I have suggested that the 1998 Guiding Principles on Internal Displacement provide a framework for states and other actors to understand internal displacement as an international problem and to provide a core set of rights for the internally displaced and responsibilities on the part of states. This has built on prior normative understandings. The first—that IDPs should be provided with international assistance—emerged around informal practices by UNHCR beginning in the 1970s. The second—that IDPs represent an international problem which, while primarily the responsibility of their own state, requires the international community to also provide them with assistance and protection—emerged in the early 1990s.
The Guiding Principles are critical to understanding the problem of internal displacement not only because they provide the most widely accepted definition of internal displacement, one recognized today by a range of international and regional organizations, by states, and in law at the regional level, but also because they restate the existing rights of internally displaced persons under other bodies of law. The introduction of the Guiding Principles, therefore, reflects a significant and positive shift on the part of the international community.
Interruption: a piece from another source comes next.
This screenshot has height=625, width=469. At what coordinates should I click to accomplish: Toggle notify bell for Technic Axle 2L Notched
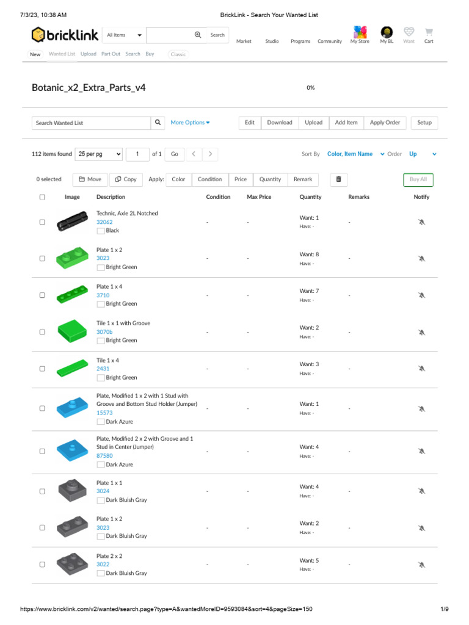point(421,222)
But the Guiding Principles have done more than this as well. They have built on these earlier normative understandings to create new shared understandings around how the international community needs to respond to the IDP “problem”; shared understandings which today provide a normative underpinning for an international IDP protection regime. However, while international recognition of the need for IDPs to receive protection and assistance clearly exists, this recognition has—as yet—failed to translate into clear and consistent policy responses at the international, regional, and domestic levels.
This chapter, consequently, argues that the IDP protection regime remains challenged along two dimensions. The first is how the individual norms which make up this regime are actually interpreted by states and other actors. Rather than assuming that institutionalization at the international level has created clear and consistent understandings of these norms, I argue that the implementation process within organizations (as they tailor their activities to IDPs) and within states (as they create their own domestic legislation and policies to protect and assist their own IDP populations) has led to a process whereby these core international norms have been contested and reinterpreted.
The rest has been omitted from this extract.